▶ **Task instructions**
Answer these questions from the text on Medicaid drug payment below.
1. Which senator sponsored S.1951?
2. What did NACDS ask Congress to pass jointly with the AMP bills?
3. What must AMP prices be reduced to reflect?

▶ **Extract**
--------
Legislative action continues via pleas to pass The Fair Medicaid Drug Payment Act of 2007 (S.1951 and H.R. 3700). Neither bill has progressed very far. Senator Baucus, who sponsored S.1951, seems preoccupied with delaying the Medicare physician fee cut for 18 months. Perhaps Congress will feel generous since they voted on Thursday to delay seven new Medicaid regulations.

Just in case, NACDS sent a letter to Congress that asks for joint passage of the AMP bills along with unrelated bills about e-prescribing in Medicare. I presume the unstated motivation is to link the purported savings from e-prescribing to the extra costs of the Medicaid AMP increase.


So, we are not very close to resolution, which is perhaps a small net benefit to pharmacies. I’ll occasionally check in on our old friend AMP but will primarily turn my attention to other topics until some big news breaks.


  1. It is quite understandable that the industry is doing all it can to block the disclosure and use by CMS of AMP. What is overlooked are the flawed mechanisms CMS demands for AMP reporting by manufacturers. As an example the AMP prices must be reduced to reflect the value of any returned goods and shipping shortages.
--------
(Saved entries)
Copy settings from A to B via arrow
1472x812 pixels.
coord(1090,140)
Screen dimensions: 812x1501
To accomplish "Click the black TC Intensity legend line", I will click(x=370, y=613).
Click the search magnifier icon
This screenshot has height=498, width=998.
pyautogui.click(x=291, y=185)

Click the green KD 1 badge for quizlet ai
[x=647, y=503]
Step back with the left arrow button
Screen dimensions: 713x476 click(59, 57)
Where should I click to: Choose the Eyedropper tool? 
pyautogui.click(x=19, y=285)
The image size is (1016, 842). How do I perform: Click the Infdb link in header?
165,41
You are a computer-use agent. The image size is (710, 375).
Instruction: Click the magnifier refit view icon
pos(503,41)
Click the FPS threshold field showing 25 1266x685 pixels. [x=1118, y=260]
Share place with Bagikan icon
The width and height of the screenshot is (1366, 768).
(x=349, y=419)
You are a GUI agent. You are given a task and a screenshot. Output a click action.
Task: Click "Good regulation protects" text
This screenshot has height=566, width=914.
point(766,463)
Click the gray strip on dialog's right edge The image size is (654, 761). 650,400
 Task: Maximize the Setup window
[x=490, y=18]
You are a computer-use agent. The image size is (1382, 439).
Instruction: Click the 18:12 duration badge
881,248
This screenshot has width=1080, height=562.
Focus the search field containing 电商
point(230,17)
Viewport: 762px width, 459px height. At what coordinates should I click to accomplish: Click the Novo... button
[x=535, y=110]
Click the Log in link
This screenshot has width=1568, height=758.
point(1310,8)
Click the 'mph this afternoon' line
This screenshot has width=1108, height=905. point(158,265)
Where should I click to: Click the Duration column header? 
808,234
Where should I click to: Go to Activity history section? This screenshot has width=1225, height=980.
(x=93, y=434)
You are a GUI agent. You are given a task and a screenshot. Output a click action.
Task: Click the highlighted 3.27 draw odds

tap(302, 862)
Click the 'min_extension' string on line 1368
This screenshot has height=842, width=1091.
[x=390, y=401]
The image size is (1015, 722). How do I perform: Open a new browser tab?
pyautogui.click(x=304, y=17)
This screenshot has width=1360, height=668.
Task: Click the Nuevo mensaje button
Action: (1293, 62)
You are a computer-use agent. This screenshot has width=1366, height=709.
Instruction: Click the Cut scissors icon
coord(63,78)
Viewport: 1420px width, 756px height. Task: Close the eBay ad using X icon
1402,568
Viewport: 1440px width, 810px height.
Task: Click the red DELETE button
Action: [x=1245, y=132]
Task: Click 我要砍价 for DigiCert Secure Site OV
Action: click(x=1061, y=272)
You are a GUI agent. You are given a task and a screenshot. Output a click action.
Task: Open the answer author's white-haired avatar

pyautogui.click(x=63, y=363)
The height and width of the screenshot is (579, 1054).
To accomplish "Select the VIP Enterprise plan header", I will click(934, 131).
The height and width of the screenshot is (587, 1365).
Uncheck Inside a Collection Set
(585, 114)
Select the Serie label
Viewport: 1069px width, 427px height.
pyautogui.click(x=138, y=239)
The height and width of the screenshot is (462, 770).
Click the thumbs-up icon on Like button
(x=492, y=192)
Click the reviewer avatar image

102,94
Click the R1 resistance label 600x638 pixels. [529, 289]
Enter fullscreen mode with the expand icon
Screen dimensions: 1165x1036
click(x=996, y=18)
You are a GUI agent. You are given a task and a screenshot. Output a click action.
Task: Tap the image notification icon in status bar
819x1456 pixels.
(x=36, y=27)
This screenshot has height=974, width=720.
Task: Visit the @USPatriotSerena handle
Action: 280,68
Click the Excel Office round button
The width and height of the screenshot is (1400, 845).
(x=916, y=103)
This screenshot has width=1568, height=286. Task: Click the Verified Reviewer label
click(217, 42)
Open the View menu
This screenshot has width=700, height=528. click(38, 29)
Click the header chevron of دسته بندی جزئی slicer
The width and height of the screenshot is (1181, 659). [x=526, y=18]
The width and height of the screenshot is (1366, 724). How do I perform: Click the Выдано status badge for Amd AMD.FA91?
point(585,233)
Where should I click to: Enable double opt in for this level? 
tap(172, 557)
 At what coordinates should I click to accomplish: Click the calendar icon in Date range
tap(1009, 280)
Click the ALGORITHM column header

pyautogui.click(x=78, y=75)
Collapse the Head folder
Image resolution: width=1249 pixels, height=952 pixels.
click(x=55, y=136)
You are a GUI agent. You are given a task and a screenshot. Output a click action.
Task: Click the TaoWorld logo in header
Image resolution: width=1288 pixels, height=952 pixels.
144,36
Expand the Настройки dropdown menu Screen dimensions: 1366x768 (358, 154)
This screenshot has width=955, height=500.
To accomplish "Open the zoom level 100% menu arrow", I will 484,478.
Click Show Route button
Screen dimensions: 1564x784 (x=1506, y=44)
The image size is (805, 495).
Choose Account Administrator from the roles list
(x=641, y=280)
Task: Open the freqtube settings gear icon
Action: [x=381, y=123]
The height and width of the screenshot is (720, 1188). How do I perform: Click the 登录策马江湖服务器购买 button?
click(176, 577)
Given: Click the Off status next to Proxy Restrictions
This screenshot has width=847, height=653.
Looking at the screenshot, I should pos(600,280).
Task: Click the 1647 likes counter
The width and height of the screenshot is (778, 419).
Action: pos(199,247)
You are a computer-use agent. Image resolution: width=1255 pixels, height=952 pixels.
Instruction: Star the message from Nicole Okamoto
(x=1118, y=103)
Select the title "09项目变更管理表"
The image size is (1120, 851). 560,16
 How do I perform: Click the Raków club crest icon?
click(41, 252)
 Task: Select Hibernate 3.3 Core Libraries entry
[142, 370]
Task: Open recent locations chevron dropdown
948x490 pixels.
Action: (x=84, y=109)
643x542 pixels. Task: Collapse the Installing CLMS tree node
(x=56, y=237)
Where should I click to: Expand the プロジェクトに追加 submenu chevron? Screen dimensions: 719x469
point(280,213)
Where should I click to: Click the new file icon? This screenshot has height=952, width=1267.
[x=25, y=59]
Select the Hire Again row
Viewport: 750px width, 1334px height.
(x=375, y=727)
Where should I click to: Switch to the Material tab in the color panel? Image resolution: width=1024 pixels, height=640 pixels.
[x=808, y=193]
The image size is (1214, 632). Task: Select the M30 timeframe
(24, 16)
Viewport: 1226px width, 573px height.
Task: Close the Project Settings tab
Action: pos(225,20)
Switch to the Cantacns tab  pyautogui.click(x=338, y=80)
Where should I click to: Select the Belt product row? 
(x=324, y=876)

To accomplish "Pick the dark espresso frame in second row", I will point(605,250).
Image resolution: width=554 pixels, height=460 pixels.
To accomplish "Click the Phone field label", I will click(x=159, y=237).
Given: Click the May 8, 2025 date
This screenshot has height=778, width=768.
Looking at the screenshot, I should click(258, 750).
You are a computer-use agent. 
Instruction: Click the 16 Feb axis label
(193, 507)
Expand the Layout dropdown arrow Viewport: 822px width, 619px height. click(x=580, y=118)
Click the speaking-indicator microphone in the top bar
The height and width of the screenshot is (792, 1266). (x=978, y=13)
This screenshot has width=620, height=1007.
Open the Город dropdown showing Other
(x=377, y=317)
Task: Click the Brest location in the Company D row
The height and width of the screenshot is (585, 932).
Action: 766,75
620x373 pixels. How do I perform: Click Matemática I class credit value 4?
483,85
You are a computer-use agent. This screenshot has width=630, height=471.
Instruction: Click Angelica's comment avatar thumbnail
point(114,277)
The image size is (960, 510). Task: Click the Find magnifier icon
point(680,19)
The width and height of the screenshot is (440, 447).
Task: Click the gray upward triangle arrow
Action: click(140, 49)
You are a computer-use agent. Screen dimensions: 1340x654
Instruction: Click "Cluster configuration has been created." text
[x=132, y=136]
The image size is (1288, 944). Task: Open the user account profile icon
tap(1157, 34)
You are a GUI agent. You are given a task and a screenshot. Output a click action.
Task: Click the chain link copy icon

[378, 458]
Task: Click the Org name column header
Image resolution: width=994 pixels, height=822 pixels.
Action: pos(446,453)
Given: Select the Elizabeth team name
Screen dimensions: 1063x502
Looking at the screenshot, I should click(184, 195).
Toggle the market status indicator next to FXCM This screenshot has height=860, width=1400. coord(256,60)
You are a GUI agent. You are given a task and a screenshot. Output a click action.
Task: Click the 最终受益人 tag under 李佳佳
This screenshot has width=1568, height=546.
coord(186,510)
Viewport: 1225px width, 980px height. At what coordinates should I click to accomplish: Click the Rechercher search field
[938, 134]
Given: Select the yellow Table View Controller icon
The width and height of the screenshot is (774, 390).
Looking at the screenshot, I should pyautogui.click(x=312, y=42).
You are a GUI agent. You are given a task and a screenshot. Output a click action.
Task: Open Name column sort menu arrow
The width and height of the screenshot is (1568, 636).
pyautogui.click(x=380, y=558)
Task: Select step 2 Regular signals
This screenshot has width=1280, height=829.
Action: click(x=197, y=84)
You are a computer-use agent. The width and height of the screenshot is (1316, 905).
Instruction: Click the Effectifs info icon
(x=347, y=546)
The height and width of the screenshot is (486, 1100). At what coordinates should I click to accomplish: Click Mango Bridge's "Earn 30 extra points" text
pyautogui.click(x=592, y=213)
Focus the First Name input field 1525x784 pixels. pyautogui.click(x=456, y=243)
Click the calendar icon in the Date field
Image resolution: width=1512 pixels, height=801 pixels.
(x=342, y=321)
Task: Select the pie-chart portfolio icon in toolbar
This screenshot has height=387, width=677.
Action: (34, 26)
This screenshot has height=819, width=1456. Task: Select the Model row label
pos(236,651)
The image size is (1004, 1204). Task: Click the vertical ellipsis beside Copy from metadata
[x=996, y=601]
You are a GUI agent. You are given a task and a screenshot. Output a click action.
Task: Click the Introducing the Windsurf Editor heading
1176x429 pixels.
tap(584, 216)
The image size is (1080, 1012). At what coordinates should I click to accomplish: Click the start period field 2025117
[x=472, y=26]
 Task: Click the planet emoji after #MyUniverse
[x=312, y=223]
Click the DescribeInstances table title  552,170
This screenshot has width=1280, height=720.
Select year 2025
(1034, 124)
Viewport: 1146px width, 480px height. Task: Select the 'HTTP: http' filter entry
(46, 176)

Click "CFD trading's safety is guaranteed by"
--------
▶ **Exercise solution**
1. Senator Baucus.
2. Unrelated bills about e-prescribing in Medicare.
3. The value of any returned goods and shipping shortages.